Online Program

Return to main conference page

All Times EDT

Friday, June 5
Practice and Applications
Practice and Applications Posters, Part 1
Fri, Jun 5, 10:00 AM - 1:00 PM
TBD
 

Two Notes About the Two Faces of R-Squared (308224)

*Gyasi K Dapaa, Indeed Inc 

Keywords: R-Squared, Model Validation, Regression Models

R-squared can be estimated in two main ways: 1)Quotient of the variances of the predicted and actual outcomes and 2)Difference between unity and the ratio of the variance of the residual error to that of actual outcomes. These two methods yield identical results and are effective linear model validation measures under two conditions: 1)In-sample validation: when they are computed on the same data on which the models are fitted; and 2)When the model parameters directly estimated from data are used in the R-squared computations. However, in real world, at least one of the above conditions is almost always violated: It’s recommended practice for modern-day scientists to rather validate models on unseen data (i.e. out-of-sample validation): Most model validation in the machine learning era involve computing goodness of fit metrics on unseen data using parameters from competing models.
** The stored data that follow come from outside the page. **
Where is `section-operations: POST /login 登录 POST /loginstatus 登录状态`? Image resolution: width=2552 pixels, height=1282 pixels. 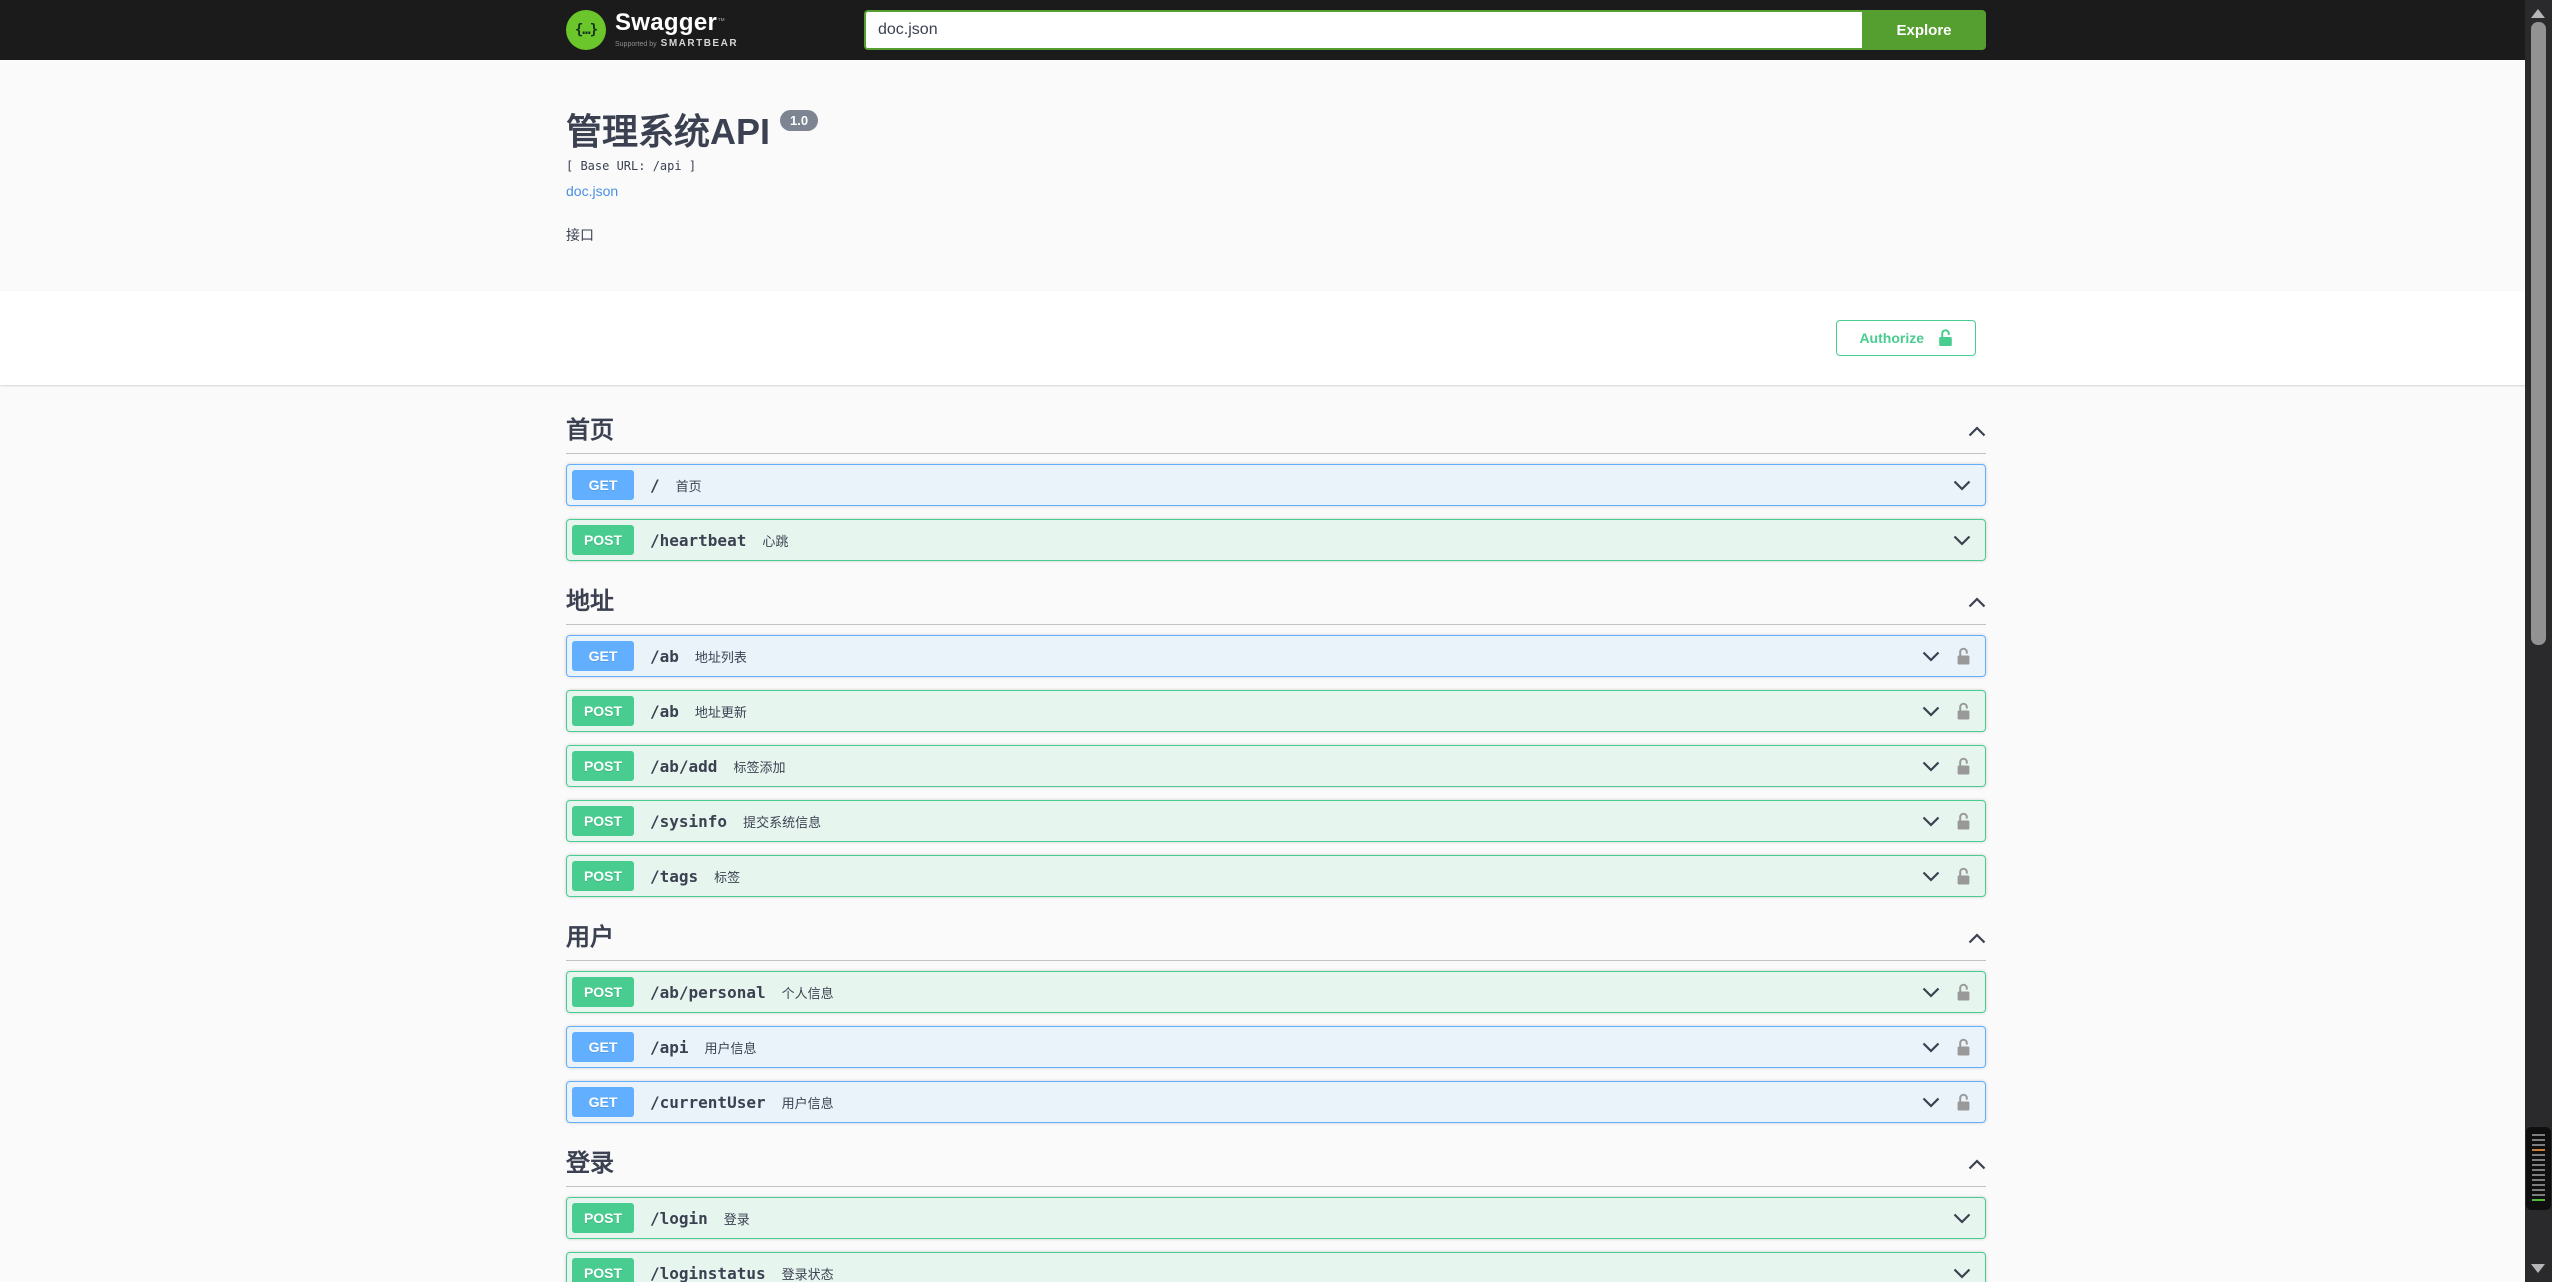
section-operations: POST /login 登录 POST /loginstatus 登录状态 is located at coordinates (1276, 1240).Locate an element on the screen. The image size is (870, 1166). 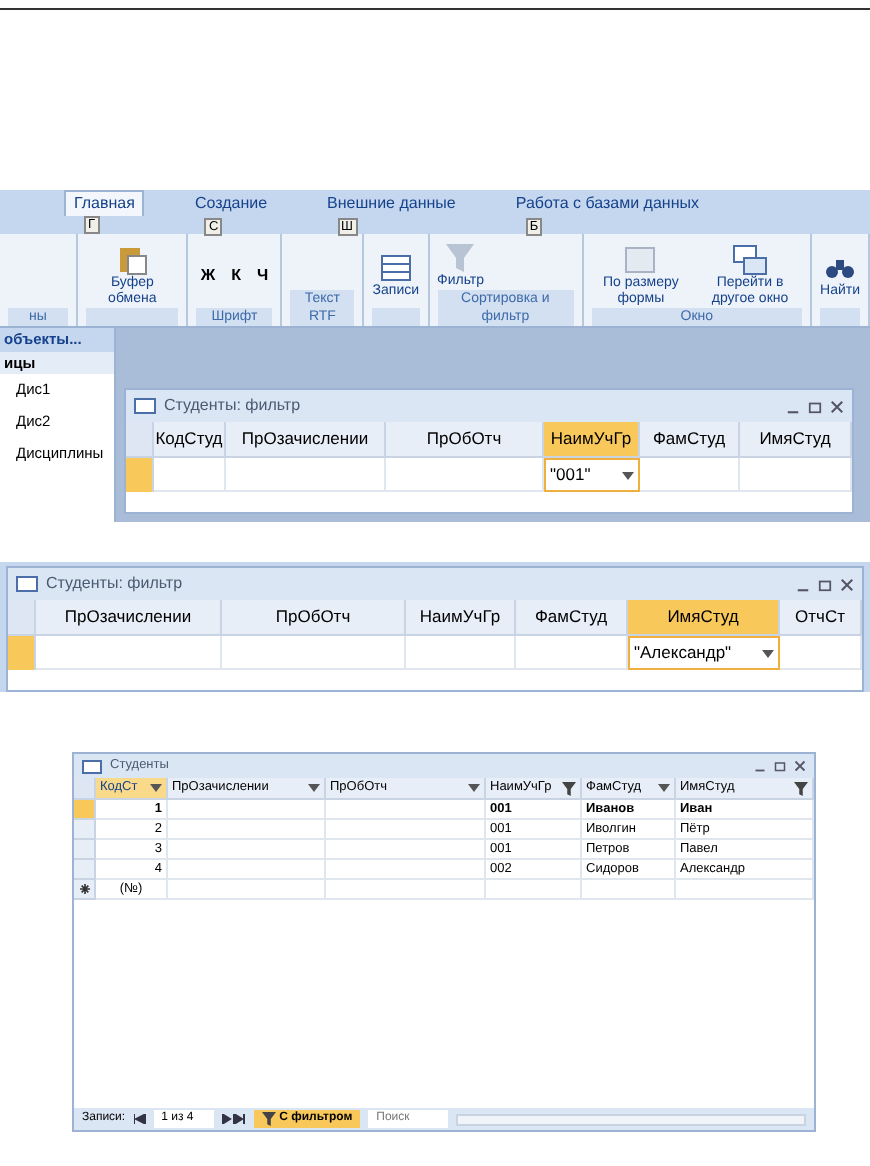
filter-value-field: "001" is located at coordinates (592, 475). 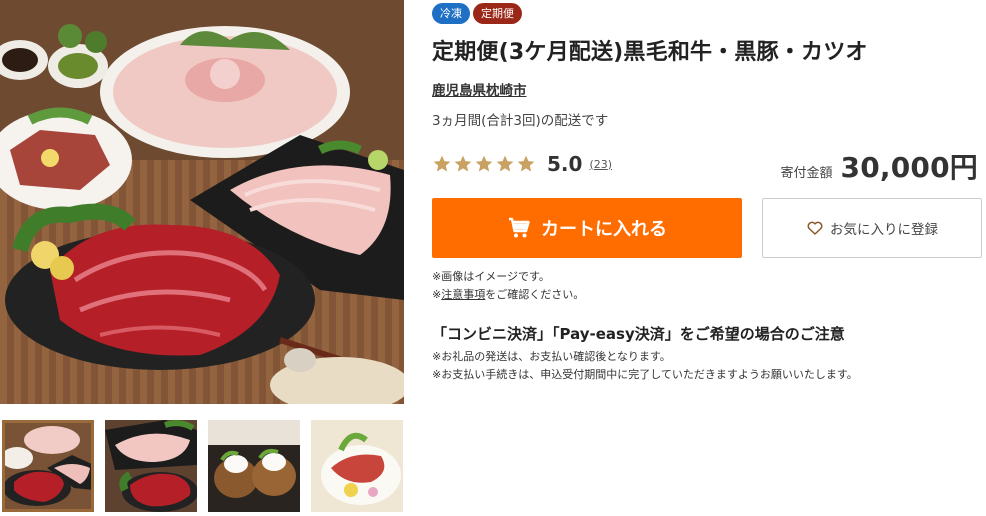 What do you see at coordinates (610, 164) in the screenshot?
I see `review-count-close-paren: )` at bounding box center [610, 164]. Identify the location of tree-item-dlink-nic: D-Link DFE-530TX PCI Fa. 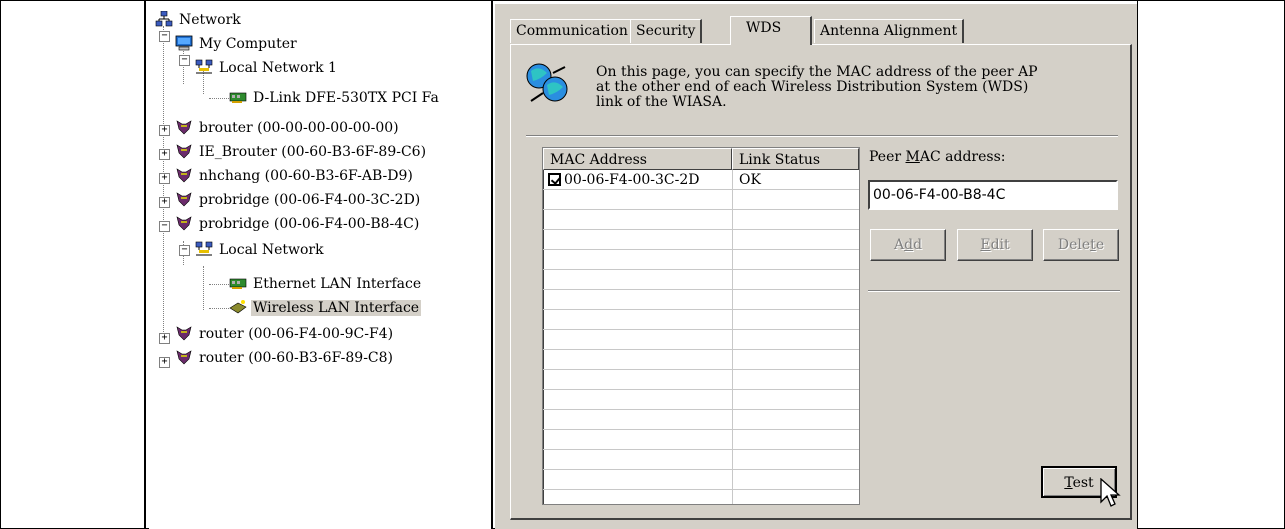
(335, 98).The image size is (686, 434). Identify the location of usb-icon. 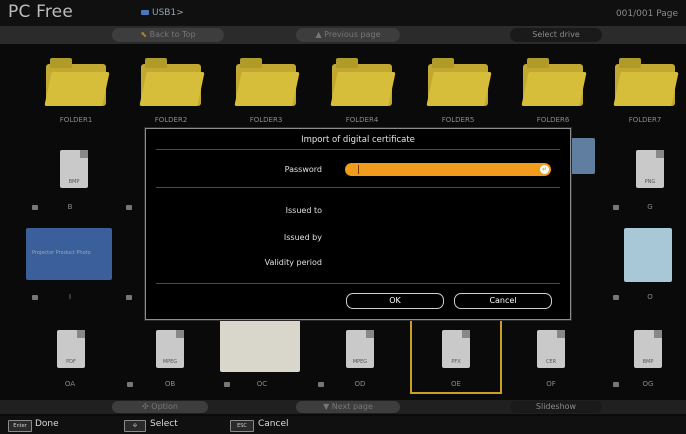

Also, it’s common for scientists to select away from model parameters estimated from data for reasons other than statistical significance. For instance, in insurance, an actuary can adjust any subset of the estimated model factors for reasons related to marketing, underwriting, regulation or any other he or she deems relevant. When at least one of the above two conditions is violated, the two R-squared methods, contrary to what have been discussed in statistical textbooks, yield different results, some of which are too consequential to ignore. My paper discusses two of them.